- SET TASK -
Please turn the data into a numbered list, starting with the line that contains "Click the 100 sms/day value" and going on through the line that contains "Action: coord(207,42)", with both of those lines included and blank lines left out.
[BEGIN]
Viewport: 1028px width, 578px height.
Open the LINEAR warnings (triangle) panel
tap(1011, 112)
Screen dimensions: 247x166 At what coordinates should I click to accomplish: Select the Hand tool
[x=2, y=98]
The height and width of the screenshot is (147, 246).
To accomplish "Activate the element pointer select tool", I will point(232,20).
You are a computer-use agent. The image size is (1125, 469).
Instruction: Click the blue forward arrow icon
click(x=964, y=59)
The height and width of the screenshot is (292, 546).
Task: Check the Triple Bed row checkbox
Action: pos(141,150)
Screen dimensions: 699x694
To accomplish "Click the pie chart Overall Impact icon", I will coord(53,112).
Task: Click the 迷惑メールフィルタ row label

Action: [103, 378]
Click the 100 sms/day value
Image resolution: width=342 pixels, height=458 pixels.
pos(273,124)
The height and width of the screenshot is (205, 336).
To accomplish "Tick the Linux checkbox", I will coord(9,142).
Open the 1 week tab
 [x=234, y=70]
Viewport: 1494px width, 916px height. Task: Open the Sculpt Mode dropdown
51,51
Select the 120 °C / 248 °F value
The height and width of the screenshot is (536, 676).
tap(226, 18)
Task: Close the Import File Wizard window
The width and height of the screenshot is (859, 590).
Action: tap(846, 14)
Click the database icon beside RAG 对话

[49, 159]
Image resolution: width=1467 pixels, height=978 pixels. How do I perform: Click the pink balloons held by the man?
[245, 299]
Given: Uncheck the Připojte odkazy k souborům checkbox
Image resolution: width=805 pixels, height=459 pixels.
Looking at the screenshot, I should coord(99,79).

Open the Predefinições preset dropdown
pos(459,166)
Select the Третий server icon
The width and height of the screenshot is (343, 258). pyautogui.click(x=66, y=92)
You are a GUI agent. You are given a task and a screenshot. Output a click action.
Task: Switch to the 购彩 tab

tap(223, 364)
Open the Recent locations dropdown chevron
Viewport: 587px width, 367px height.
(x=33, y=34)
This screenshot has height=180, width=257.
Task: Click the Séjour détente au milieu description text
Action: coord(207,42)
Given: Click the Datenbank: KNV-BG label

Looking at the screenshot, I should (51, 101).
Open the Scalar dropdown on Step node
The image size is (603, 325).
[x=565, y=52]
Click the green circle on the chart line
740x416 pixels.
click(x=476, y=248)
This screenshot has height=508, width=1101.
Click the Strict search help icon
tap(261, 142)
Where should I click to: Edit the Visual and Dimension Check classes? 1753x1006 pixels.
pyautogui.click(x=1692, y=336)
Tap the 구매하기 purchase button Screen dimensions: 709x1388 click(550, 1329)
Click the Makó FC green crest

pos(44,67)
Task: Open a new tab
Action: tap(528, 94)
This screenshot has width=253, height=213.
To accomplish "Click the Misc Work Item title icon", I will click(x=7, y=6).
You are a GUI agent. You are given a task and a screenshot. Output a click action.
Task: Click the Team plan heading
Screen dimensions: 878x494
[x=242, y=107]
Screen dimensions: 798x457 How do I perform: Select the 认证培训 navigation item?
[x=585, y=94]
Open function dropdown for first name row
[END]
- TASK RESULT -
1. Click the 100 sms/day value
2. Image resolution: width=342 pixels, height=458 pixels.
3. pos(273,124)
4. The height and width of the screenshot is (205, 336).
5. To accomplish "Tick the Linux checkbox", I will coord(9,142).
6. Open the 1 week tab
7.  [x=234, y=70]
8. Viewport: 1494px width, 916px height. Task: Open the Sculpt Mode dropdown
9. 51,51
10. Select the 120 °C / 248 °F value
11. The height and width of the screenshot is (536, 676).
12. tap(226, 18)
13. Task: Close the Import File Wizard window
14. The width and height of the screenshot is (859, 590).
15. Action: tap(846, 14)
16. Click the database icon beside RAG 对话
17. [49, 159]
18. Image resolution: width=1467 pixels, height=978 pixels. How do I perform: Click the pink balloons held by the man?
19. [245, 299]
20. Given: Uncheck the Připojte odkazy k souborům checkbox
21. Image resolution: width=805 pixels, height=459 pixels.
22. Looking at the screenshot, I should coord(99,79).
23. Open the Predefinições preset dropdown
24. pos(459,166)
25. Select the Третий server icon
26. The width and height of the screenshot is (343, 258). pyautogui.click(x=66, y=92)
27. You are a GUI agent. You are given a task and a screenshot. Output a click action.
28. Task: Switch to the 购彩 tab
29. tap(223, 364)
30. Open the Recent locations dropdown chevron
31. Viewport: 587px width, 367px height.
32. (x=33, y=34)
33. This screenshot has height=180, width=257.
34. Task: Click the Séjour détente au milieu description text
35. Action: coord(207,42)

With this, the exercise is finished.